And we also did a parody on, at the same date [of "Lost In A Whirlpool"], we did a parody of The Search For Bridey Murphy. [...] The story about the girl who gets hypnotised and taken back, and she supposedly remembers a life before the life that she's living now, and documents it all. Yeah, and goes through all these scenes, and so we did a parody on that where this guy is being hypnotised, and his voice—while he's being hypnotised the voice is played by one of the school teachers named Jerry Ullberg, who has a very nice white suburban sort of voice. And as he goes farther and farther back, he becomes Tom Dooley. And it turns out that Tom Dooley is a very uh, a sort of jivey negroid shoeshine boy or something, I don't know what kind of rendition Vliet is giving to it, but it's a funny concept, and it tells about how Tom Dooley gets hung because he was fucking some pie.
In 1956, Morey Bernstein wrote a (non-fiction) book about a woman named Ruth Simmons, who, under hypnosis, spoke in the voice of Bridey Murphy, a nineteenth-century woman from Cork, Ireland. A movie was made about it the same year. And Stan Freberg recorded "The Quest For Bridey Hammerschlaugen" (released as the b-side of The Great Pretender [April, 1956]).
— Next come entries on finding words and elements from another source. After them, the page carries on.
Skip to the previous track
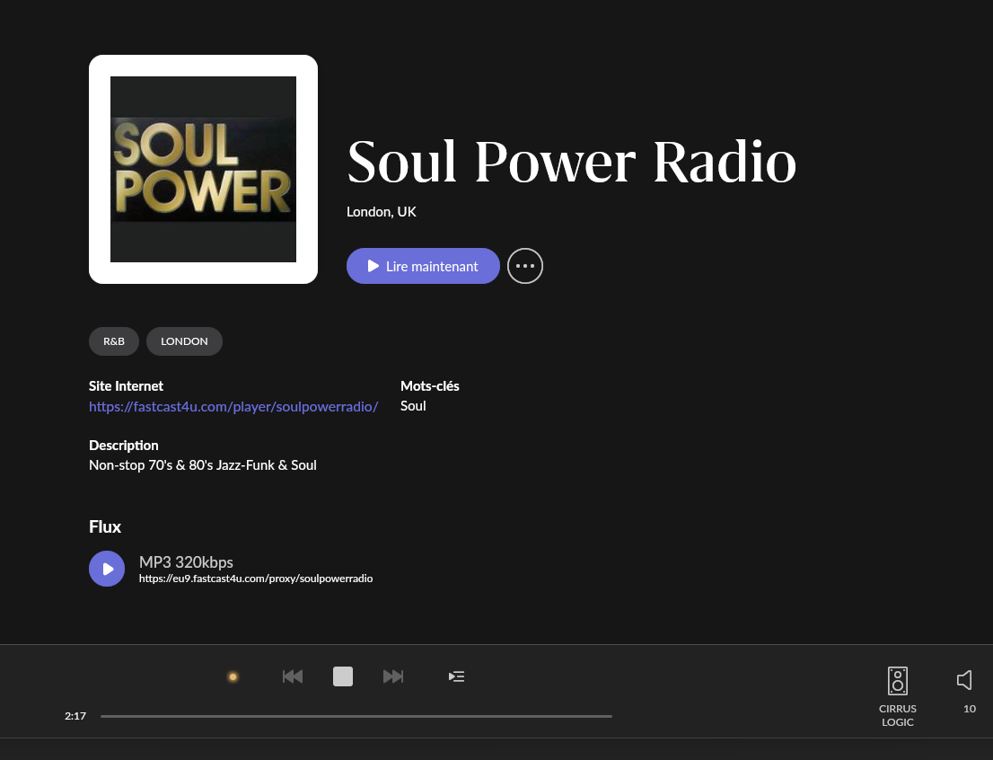The height and width of the screenshot is (760, 993). pos(293,676)
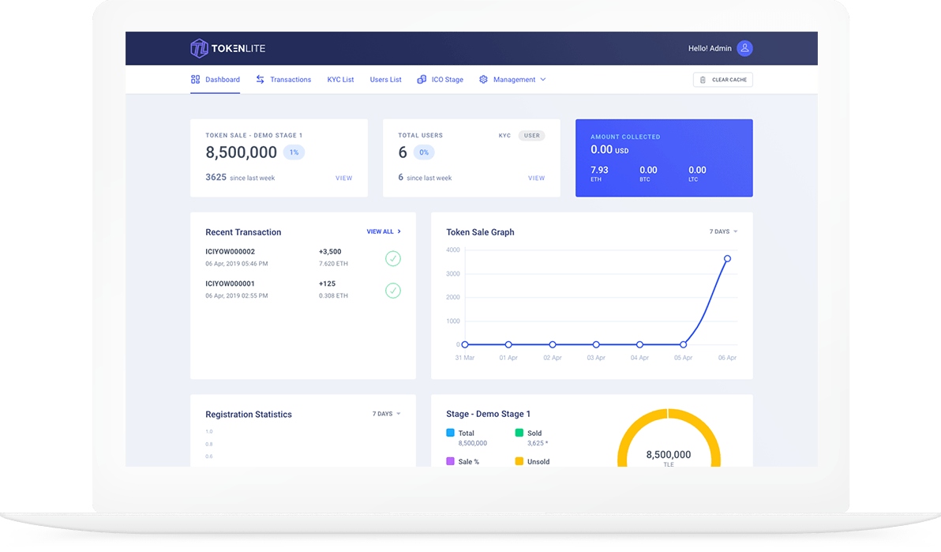Click the trash icon in Clear Cache
This screenshot has width=941, height=552.
703,80
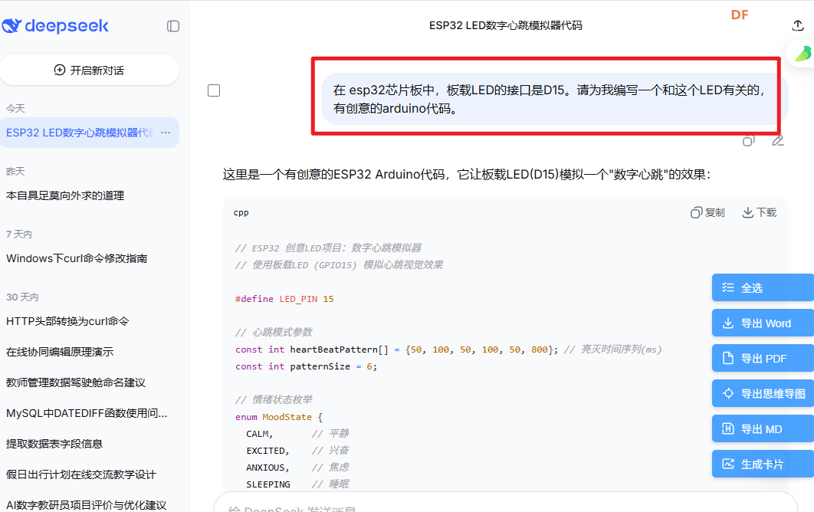Viewport: 814px width, 512px height.
Task: Click 导出思维导图 mind map export
Action: coord(762,394)
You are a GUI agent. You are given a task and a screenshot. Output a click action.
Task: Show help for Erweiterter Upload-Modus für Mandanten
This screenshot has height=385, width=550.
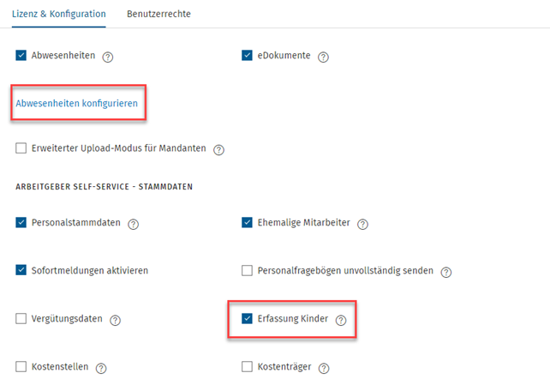[218, 150]
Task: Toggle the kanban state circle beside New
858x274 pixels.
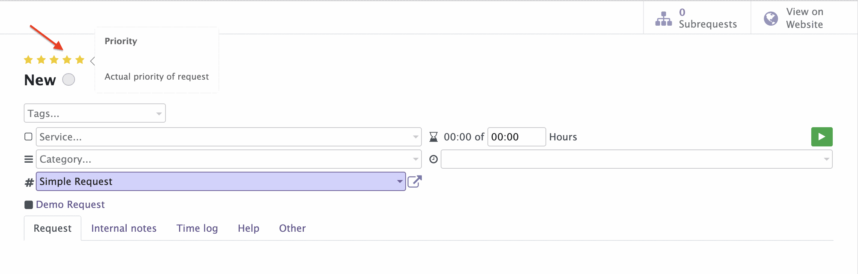Action: pos(69,80)
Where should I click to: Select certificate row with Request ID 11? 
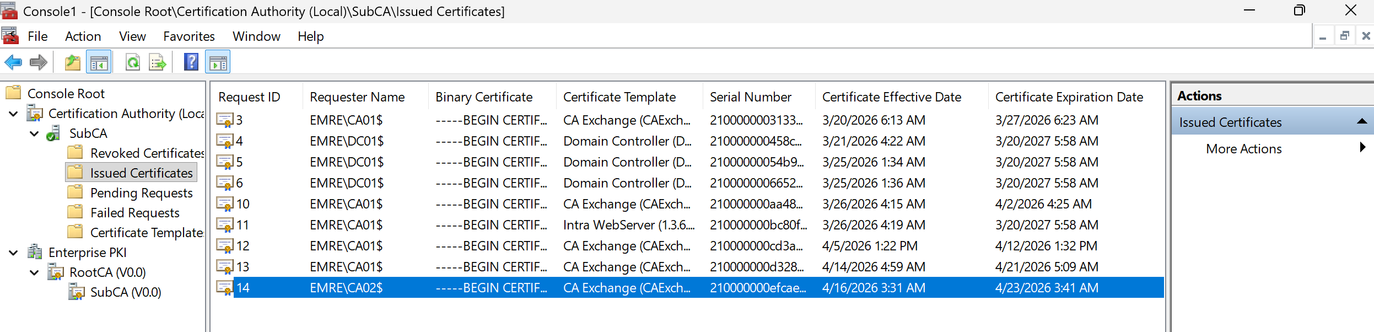243,225
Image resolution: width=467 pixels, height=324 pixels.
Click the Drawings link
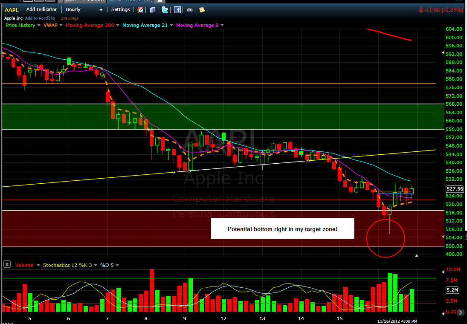[x=69, y=18]
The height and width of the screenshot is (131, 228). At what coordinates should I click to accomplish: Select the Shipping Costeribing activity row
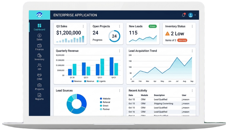click(x=161, y=104)
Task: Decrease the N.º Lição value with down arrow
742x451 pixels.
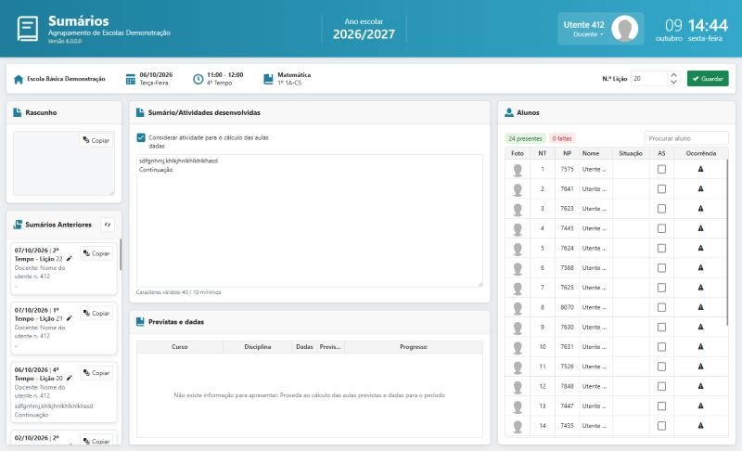Action: tap(674, 83)
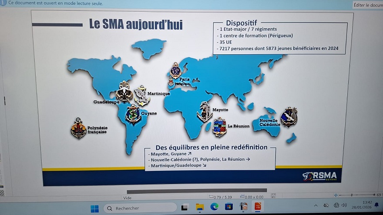
Task: Open the volume control tray icon
Action: click(x=344, y=205)
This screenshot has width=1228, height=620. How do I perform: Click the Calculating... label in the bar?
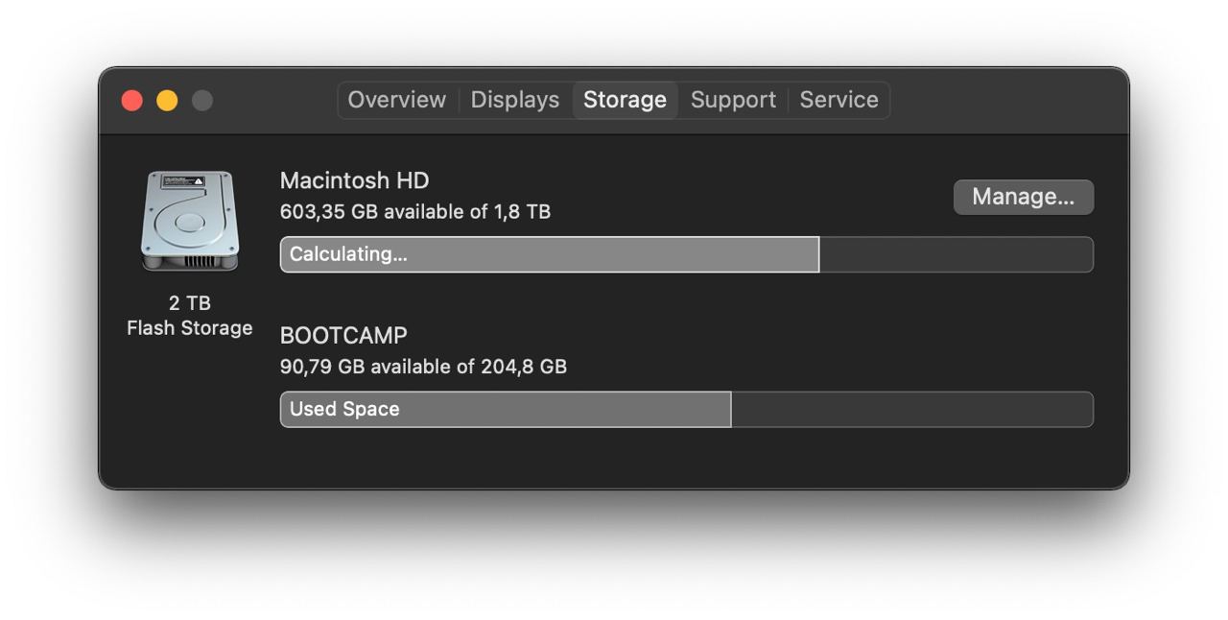348,254
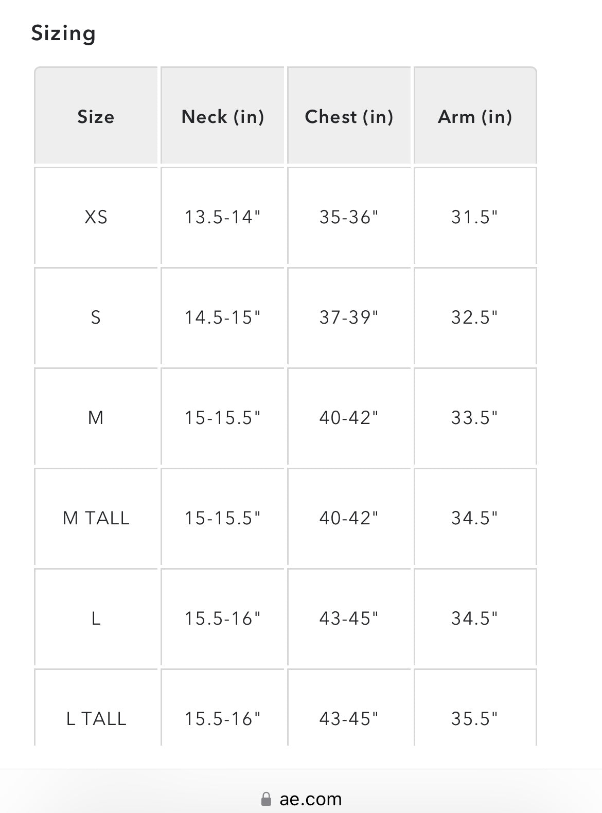This screenshot has width=602, height=813.
Task: Select the Arm (in) column header
Action: (475, 116)
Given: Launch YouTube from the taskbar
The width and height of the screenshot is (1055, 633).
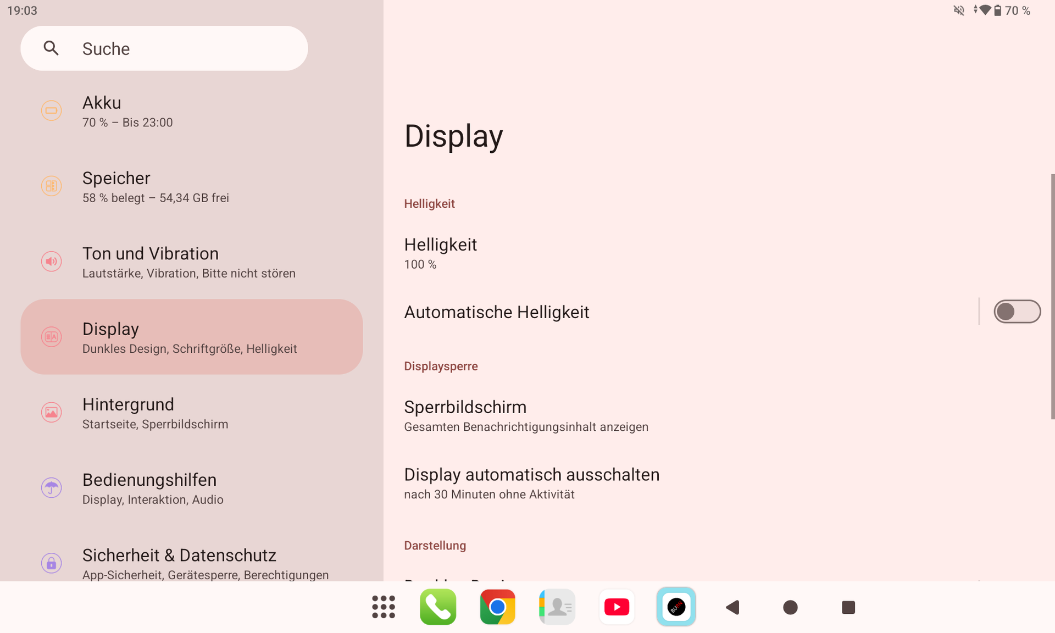Looking at the screenshot, I should [617, 607].
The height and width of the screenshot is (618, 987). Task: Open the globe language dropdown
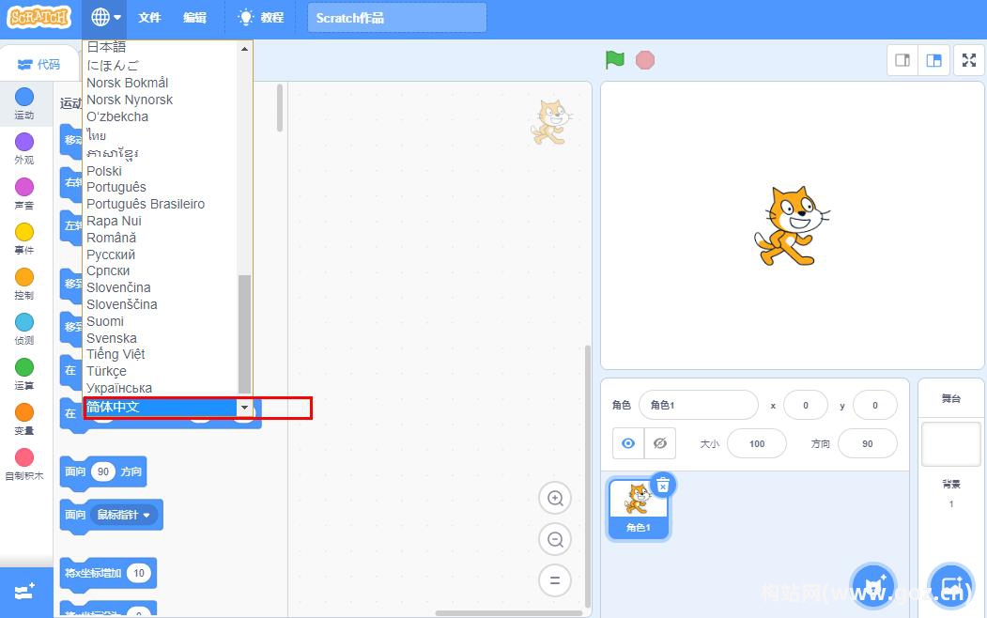coord(106,17)
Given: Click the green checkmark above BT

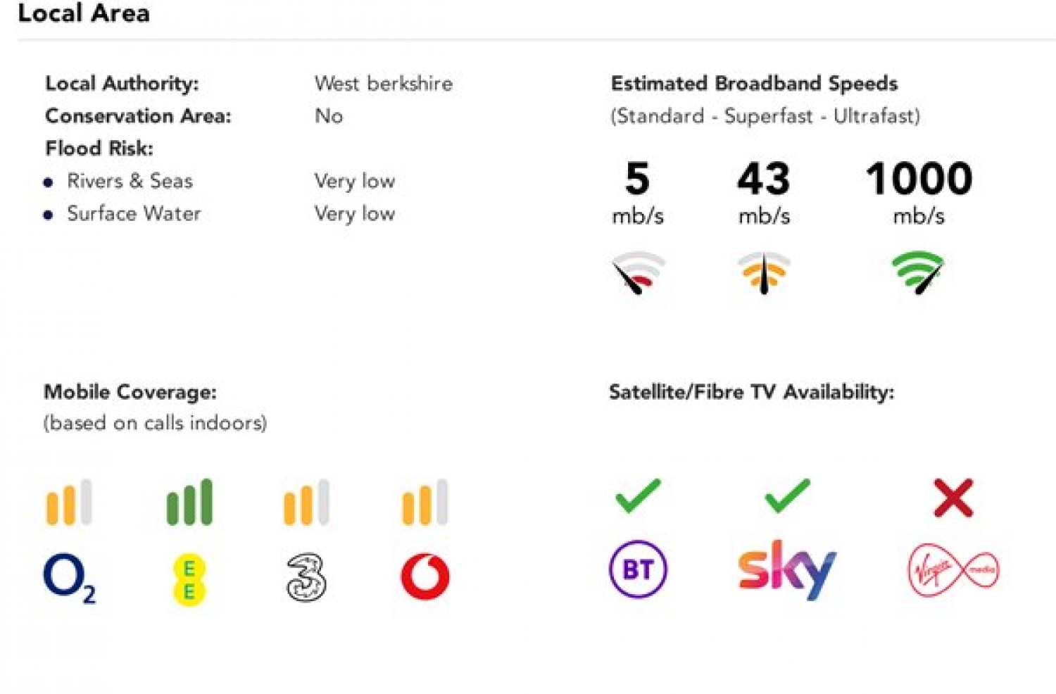Looking at the screenshot, I should [638, 496].
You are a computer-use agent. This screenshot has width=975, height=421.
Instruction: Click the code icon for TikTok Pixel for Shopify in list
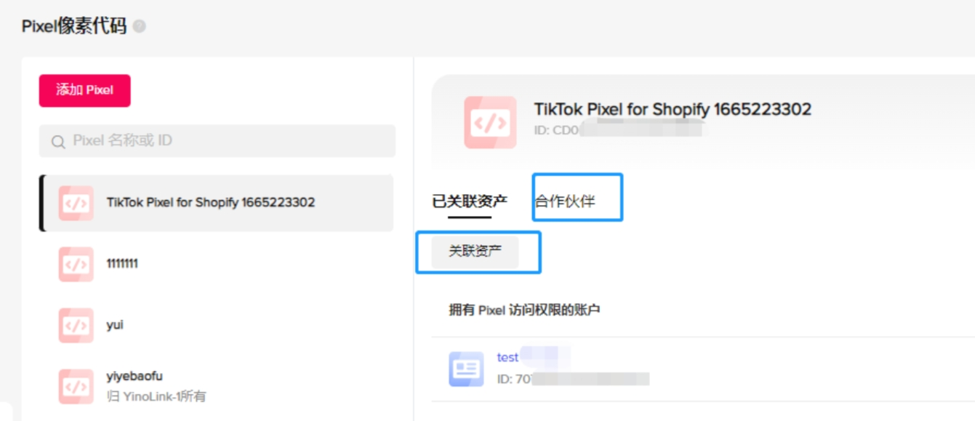tap(76, 203)
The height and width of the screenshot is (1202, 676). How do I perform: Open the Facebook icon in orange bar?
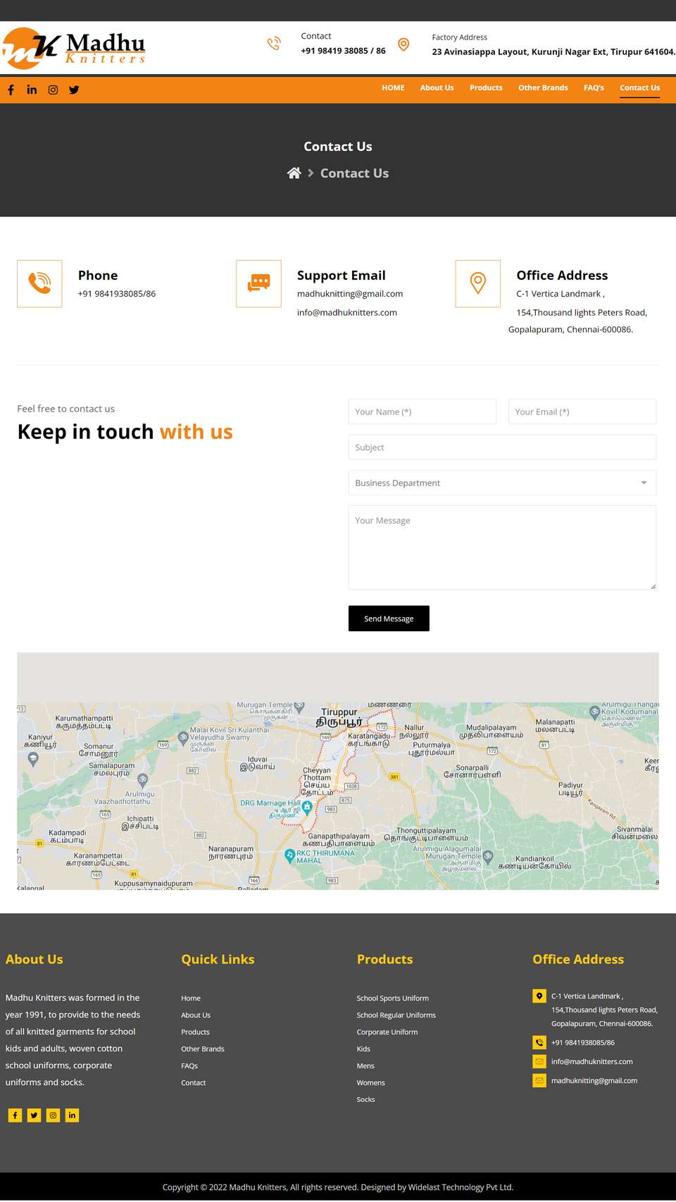pos(11,89)
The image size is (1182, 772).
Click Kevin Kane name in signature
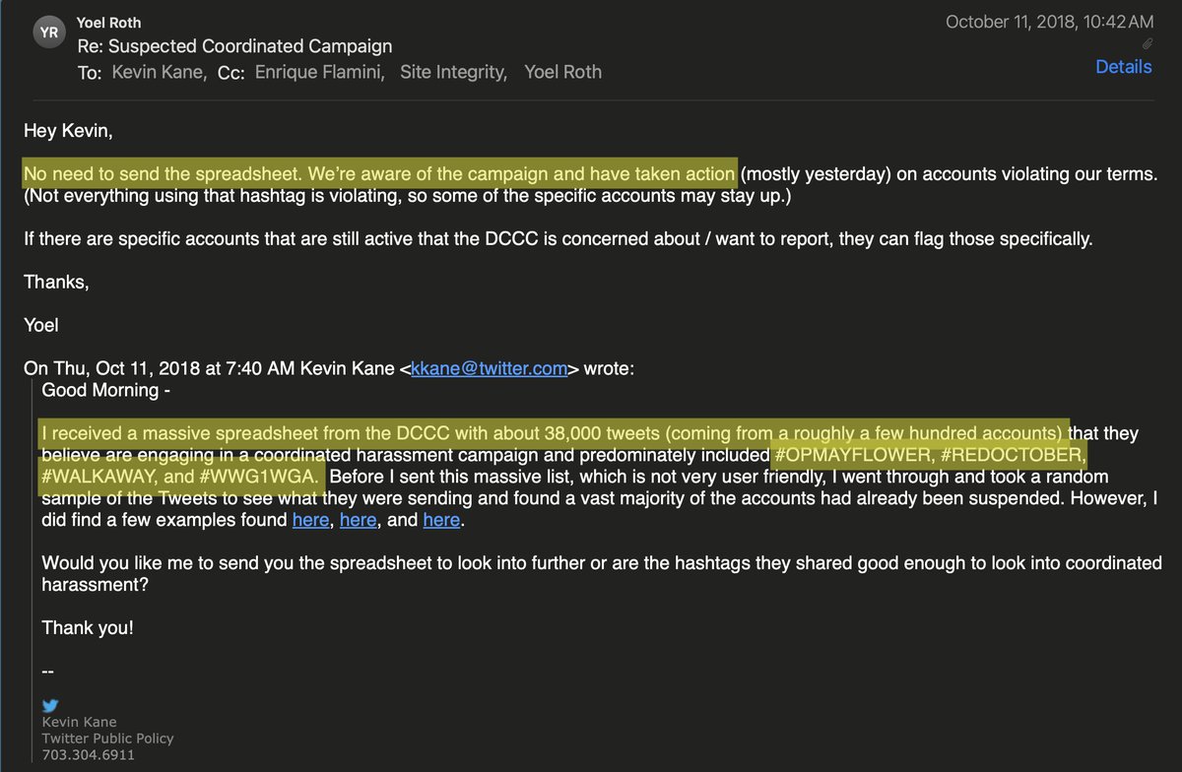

"Tom Dooley" is an old North Carolina folk song based on the 1866 murder of a woman named Laura Foster in Wilkes County, North Carolina. It is best known today because of a hit version recorded in 1958 by The Kingston Trio. This version was a multi-format hit, reaching #1 in Billboard, the Billboard R&B listing, and appearing in the Cashbox country music top 20.